February Link-Up, “50 Shades of Grey” Edition

Today is the long-anticipated release of 50 Shades of Grey in American theaters. As I work on this post, people are sitting in theaters being entertained by an abusive relationship in which a woman is battered, degraded, coerced and tortured under the guise of “romance.”

TBKW firmly stands against the dehumanization of God’s children, in any form. Here are some excellent articles on the topic of this cinematic blight on society:

ACTIVISTS SAY SKIP 50 SHADES AND GIVE TICKET MONEY TO A WOMEN’S SHELTER – Take Part, Liz Dwyer

The campaign was started by women from Stop Porn Culture, the National Center on Sexual Exploitation, and the London Abused Women Centre in Canada. It’s inspired by 50 Shades Is Abuse, an effort begun nearly three years ago by Natalie Collins, a British advocate for domestic violence victims. She and other activists worry that the flick will send women the message that being stalked, controlled, and manipulated by a significant other is sexy and romantic.
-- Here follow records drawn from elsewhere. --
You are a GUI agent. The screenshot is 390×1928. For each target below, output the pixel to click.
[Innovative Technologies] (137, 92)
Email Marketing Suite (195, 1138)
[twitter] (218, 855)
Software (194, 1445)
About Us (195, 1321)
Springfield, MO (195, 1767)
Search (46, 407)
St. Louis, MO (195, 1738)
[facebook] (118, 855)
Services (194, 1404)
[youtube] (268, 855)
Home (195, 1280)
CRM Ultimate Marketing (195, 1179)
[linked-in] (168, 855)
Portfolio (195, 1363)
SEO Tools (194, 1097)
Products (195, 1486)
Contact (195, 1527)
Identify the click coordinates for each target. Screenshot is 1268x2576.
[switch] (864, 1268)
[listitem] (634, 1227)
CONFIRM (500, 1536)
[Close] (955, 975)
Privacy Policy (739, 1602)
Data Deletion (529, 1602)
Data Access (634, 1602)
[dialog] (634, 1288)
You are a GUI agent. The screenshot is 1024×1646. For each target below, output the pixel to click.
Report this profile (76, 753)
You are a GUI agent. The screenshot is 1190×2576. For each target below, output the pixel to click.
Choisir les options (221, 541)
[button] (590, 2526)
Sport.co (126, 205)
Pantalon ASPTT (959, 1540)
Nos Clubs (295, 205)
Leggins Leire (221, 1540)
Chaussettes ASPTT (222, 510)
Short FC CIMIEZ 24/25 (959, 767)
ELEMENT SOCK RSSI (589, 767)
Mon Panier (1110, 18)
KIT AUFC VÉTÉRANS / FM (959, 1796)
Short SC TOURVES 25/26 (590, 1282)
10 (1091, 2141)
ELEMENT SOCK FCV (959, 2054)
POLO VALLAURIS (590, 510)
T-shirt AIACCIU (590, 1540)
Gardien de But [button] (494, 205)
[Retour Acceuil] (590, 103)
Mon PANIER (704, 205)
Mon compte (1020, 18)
50 SHADES OF BROKEN – CBE, Jenny Rae Armstrong

There are cultural, psychological, and even physiological reasons why some women gravitate toward threatening “heroes” or violent sexual fantasies. Women’s bodies respond to perceived sexual threat by becoming physically aroused. It’s a defense mechanism to minimize injury if they are assaulted.4 Knowing this may help us understand how fiction that celebrates sexual violence could be an easy way for inexperienced teens or exhausted moms to experience a bit of a tingle. Yet, this age-old storytelling medium has played a crucial role in promoting an unhealthy view of sexuality and relationships, one that has been passed down from a dysfunctional, and often violent, patriarchal past. In a blog post titled “The Brain on Lust,” Sharon Hodde Miller, a PhD candidate at Trinity Evangelical Divinity School, explains that “whenever you learn something new, your brain changes, both physically and chemically. As that new information is stored, your brain creates new neural pathways and strengthens old ones…The more you use certain neural pathways, the stronger they become, whereas others weaken with lack of use.”5

In other words, our minds are, in the most literal sense, moldable. The more time we spend thinking about something (hours submersed in romance novels featuring domineering or abusive heroes), and the more our associations are reinforced (domineering men are sexy, and relationships with them will lead to happy endings), the stronger those neural pathways become. Just like pornography, romance novels can rewire our brains, overwriting reality with unhealthy fantasies that we increasingly associate with pleasure.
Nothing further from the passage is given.